→ **Objectif de la tâche**: Pour chacune des affirmations suivantes, indiquez par oui ou par non si elle concorde avec l'extrait sur la vie d'Ilya Prigogine, puis citez mot pour mot les termes du texte qui permettent de trancher. (a) La famille Prigogine s'installa en Belgique en 1929. (b) Prigogine reçut la nationalité belge dès son arrivée en Belgique. (c) Prigogine présida l'Académie royale de Belgique en 1960.

→ **Extrait du document**:

※ ※ ※

Le petit Ilya naquit quelques mois avant la Révolution Russe. Des difficultés avec le régime Soviétique conduisirent la famille Prigogine à quitter la Russie en 1921. Après quelques pérégrinations à travers la Lituanie et l'Allemagne, ils aboutirent en Belgique en 1929. Prigogine, alors âgé de douze ans, suivit des études gréco-latines à l'Athénée d'Ixelles. Il étudia ensuite la chimie à l’Université libre de Bruxelles. En 1939, il fut licencié en chimie et en physique. Il obtint son doctorat en chimie en 1941. Puis tout s'enchaîna rapidement : en 1945, l’ambitieux chimiste obtenait son agrégation de l'enseignement supérieur; deux ans plus tard, il était nommé professeur à l'ULB .[1] Prigogine y enseigna, entre autres, la thermodynamique et la mécanique statistique. En 1949, il reçut officiellement la nationalité belge.


Prigogine fut nommé en 1950 professeur extraordinaire à l'Université libre de Bruxelles et en 1951, professeur ordinaire. En 1959, il devint directeur de l'Institut Solvay à Bruxelles. La même année, il commença à enseigner à l'Université du Texas (Austin), où il fonda le Center for Complex Quantum Systems.[2]. De 1961 à 1966, il fut membre de l'”Enrico Fermi Institute” de l'Université de Chicago. En 1967, il fut nommé professeur de physique et de technologique chimique à l'Université du Texas. Il fut en outre directeur du Center for Studies in Statistical Mechanics and Thermodynamics. A partir de 1967, il partagea son temps entre Bruxelles et Austin.[3] En 1977, Prigogine fut nommé 'Regental Professor' à l'Université du Texas.

Prigogine fut fortement influencé dans sa recherche par Théophile De Donder et Jean Émile Charles Timmermans.[4] Sous l’influence de Prigogine, l'Ecole bruxelloise de thermodynamique, fondée par De Donder, acquit une renommée internationale. [5]


Prigogine devint membre correspondant de l’Académie royale des Sciences, des Lettres et des Beaux-Arts de Belgique le 12 décembre 1953 et membre effectif le 10 décembre 1960. Il fut président de l'Académie en 1969. La même année, il fut également président de la Classe des Sciences. Il était membre correspondant de la Société royale des sciences de Liège, membre de la Société belge de Biophysique, et membre de plus de 58 académies scientifiques, y compris dans sa Russie natale. Au FNRS, il était membre de la commission de Chimie physique et Electrochimie.

※ ※ ※

→ **Données présentées**:
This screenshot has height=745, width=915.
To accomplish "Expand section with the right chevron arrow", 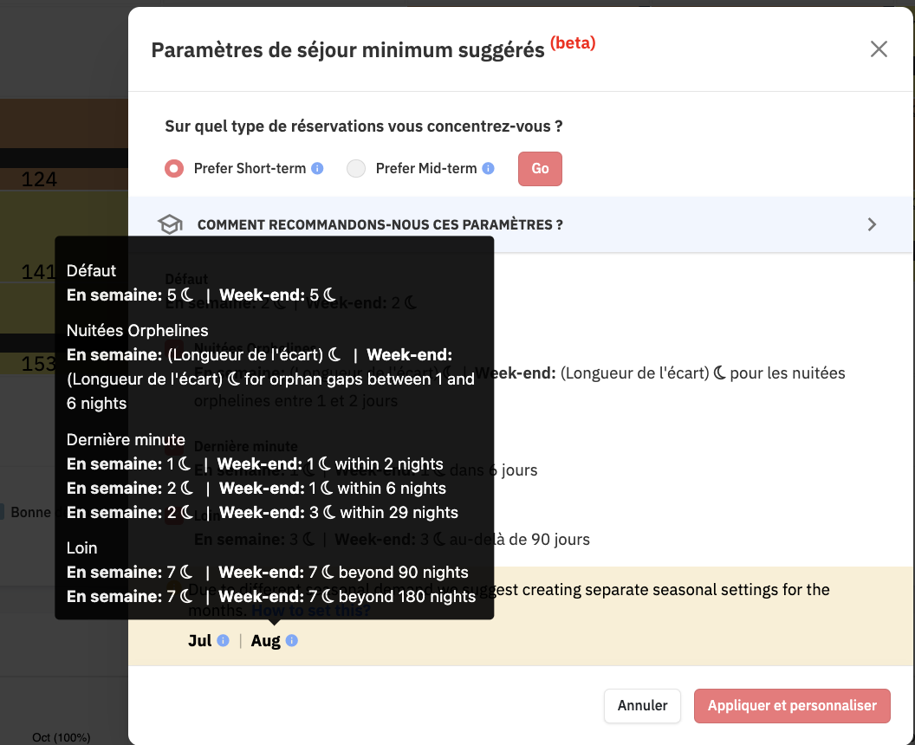I will [x=872, y=224].
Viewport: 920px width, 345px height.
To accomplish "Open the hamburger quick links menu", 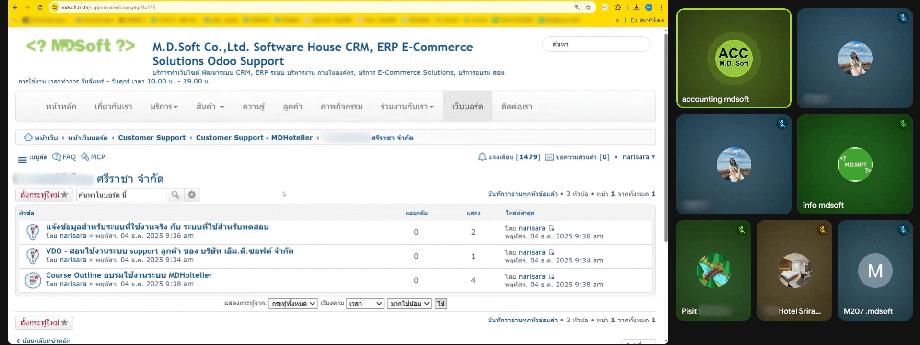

※ ※ ※

→ **Bonne réponse**:
(a) Oui : « ils aboutirent en Belgique en 1929 ».
(b) Non : « En 1949, il reçut officiellement la nationalité belge ».
(c) Non : « Il fut président de l'Académie en 1969 ».